Но так не думали те, кто пришел в их дома.
Замутненный кровавой пеленой взор одного из вождей похода остановился на тонкой цепочке щитов, прикрывших высокие резные ворота.
– У них знамя.
– Плевать! Режь!
Боевая колонна пошла вперед. Кнехты легко разметали тонную нить защитников и с хрустом врубились в людскую толпу. Истошный вой обреченных только добавил азарта. Кровь хлюпала под ногами, собираясь поначалу в ручейки, а чуть погодя и в реки, болота, озера.
– Режь!
Людской вой перешел в топот, чавканье плоти и хруст ломающихся костей.
– Режь! Deus lo volt!
…На стене плакал молодой спорщик. Старик молча стоял рядом.

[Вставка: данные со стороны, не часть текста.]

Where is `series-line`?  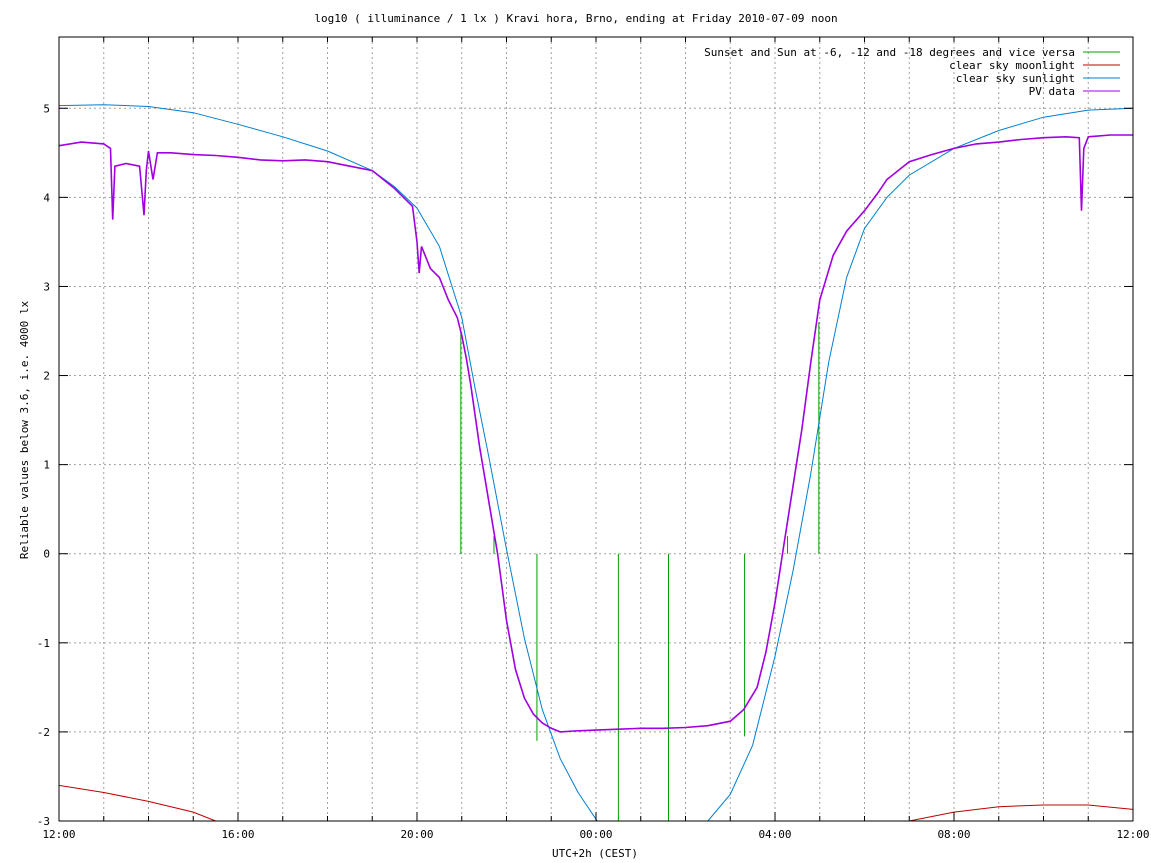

В сполохах садящегося за горизонт солнца силуэты людей расплывались, таяли, теряя привычные формы. Светило охватывали фигуры багровыми лучами, заставляя их трепетать, как вырванные из блокнота листики. В кровавой вакханалии снова разговаривающая и снова спорящая пара мужчин казалась абсурдно нереальной, лишней среди безумия войны. Странно, что никто из снующих по тесным улочкам головрезов, так и не поднял голову, чтобы посмотреть на них.

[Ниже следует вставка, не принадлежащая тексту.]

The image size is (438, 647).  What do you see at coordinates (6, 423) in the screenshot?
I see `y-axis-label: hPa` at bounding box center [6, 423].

Голоса спорщиков становились все тише, не пробиваясь через лязг и грохот насилуемого Города.
Солнце задилось… Оно играло оттенками, то заливая фигуры багрянцем, то высветляя, то окрашивая в черноту. Светило будто играло, напоследок и вовсе утворив что-то странное. Уже ушедшее за горизонт, оно полоснуло стену ярким зеленым лучом, на мгновение отбросив на Город две странные тени: щуплого мужчины и вставшего на лапы дракона. Это длилось не больше доли секунды. Так быстро, что стороннему наблюдателю не удалось бы даже понять, кому из спорщиков принадлежит какая тень.
Когда солнце исчезло, на стене уже никого не было.
В низкую дверь дома постучали. Хозяйка, проснувшаяся среди ночи, недобро помянула собаку, так и не гавкнувшую ни разу, и пошла открывать.
– Кто?
– Свои.
– Какие сво… – она осеклась.
Руки скользнули к железу запора, отбросили щеколду. Скрипнула, отворяясь, дверь.
В нос пахнуло свежестью…
Сильные руки сжали плечи, уткнули хлюпающую носом жену в плечо.
– Где? Где ты столько лет был???
Подъесаул Тимофей Горовой закрыл рот жены жарким поцелуем, потом еще одним, сжал ее до хруста в костях и нехотя отпустил.
– Где ты был, Тёма? – уже другим голосом переспросила она.
– Где был, там нет. Живой и ладно.
– Я б по тебе…
– Цыц!
Горовой вошел в дом, окидывая взглядом горницу.